Thank you, Mr Chairman,

The Civil Society Forum at the Fifth LDC Summit last March in Doha (see here) made several points in its statement to the official closing session, that are relevant to the SDG mid-term review. Due to the time limit, let me emphasize just one, quote:

“Unpaid care work, mostly done by women and girls, must be reduced and redistributed by governments, as well as recognized in constitutions and laws. Effective infrastructure for care services can be built through networks that link and coordinate across the different services, as well as connecting care services with the rest of the economy.”

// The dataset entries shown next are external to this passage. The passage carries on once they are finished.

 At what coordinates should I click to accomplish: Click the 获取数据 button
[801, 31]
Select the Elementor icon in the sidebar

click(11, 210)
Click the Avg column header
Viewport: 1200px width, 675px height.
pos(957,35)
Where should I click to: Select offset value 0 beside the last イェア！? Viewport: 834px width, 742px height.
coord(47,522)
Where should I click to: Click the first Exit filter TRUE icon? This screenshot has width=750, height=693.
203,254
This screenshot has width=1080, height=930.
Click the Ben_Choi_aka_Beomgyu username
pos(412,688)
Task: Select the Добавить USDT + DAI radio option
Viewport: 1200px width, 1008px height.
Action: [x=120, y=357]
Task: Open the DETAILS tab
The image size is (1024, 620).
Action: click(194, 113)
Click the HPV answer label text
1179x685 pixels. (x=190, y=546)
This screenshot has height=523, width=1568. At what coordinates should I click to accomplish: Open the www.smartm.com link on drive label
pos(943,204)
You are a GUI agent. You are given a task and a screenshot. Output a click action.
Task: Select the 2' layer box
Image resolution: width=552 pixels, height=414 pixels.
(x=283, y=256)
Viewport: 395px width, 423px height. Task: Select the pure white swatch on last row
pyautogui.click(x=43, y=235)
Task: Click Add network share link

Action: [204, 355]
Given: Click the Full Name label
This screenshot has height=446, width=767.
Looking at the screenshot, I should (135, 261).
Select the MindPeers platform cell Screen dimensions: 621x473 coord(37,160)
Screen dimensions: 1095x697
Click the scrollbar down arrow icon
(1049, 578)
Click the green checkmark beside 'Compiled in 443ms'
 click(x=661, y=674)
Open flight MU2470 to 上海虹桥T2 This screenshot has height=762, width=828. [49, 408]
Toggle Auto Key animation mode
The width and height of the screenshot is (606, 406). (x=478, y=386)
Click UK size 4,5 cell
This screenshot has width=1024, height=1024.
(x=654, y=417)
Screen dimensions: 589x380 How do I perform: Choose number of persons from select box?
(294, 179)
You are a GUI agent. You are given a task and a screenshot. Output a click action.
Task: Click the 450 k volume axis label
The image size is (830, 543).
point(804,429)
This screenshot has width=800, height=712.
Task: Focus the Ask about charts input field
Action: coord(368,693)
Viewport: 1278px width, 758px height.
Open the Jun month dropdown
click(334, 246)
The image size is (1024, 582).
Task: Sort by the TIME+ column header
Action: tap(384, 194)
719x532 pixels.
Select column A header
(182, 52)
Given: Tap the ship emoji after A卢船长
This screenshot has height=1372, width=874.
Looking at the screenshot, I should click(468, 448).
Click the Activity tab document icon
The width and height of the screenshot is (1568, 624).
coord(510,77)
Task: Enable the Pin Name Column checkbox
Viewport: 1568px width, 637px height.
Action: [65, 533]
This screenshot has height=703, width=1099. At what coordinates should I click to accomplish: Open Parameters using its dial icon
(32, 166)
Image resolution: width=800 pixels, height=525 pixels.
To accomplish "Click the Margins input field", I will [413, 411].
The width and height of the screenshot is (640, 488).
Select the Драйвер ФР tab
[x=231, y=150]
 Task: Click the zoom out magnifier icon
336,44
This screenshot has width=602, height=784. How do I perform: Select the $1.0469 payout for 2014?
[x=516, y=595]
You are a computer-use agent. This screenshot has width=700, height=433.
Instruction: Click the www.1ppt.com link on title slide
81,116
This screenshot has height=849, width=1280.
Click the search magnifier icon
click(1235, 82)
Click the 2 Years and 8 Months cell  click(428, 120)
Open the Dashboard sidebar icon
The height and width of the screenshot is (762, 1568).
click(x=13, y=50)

Building an “economy that actually cares”, as suggested in that document, means investing in care services and infrastructure as a public good has been shown in a recent study by ECLAC and UN-Women (see to have a beneficial multiplier effect greater than that of investing in traditional physical infrastructure.

The zero draft has only one mention to “care” (PP13), rightly including health care among other desirable goals. But it ignores the earth-shaking experience of the Covid pandemic that placed care as central to the existence of our civilization and women as its main providers, frequently without pay and always underpaid.

The Regional Conference on Women in LAC  committed the regional governments to “ensure the right to care through comprehensive care policies and systems from a gender, intersectional, intercultural and human rights perspective”. Elements from these Buenos Aires Commitments could enrich the zero draft.

While vaccines and Special Drawing Rights were hoarded by a few countries without reaching those left behind, and while untaxed billionaires around the world were getting richer, women were providing a massive subsidy to the economy that was not registered in any national accounts. This is one of the reasons why we need indicators “beyond GDP” as the Zero Draft correctly proposes. And we need to assess who really contributed to the SDGs in this first term, to properly assess which partnerships to promote in the coming second half.

Thank you,


Civil Society Statement at LDC5, “From Commitments to Action”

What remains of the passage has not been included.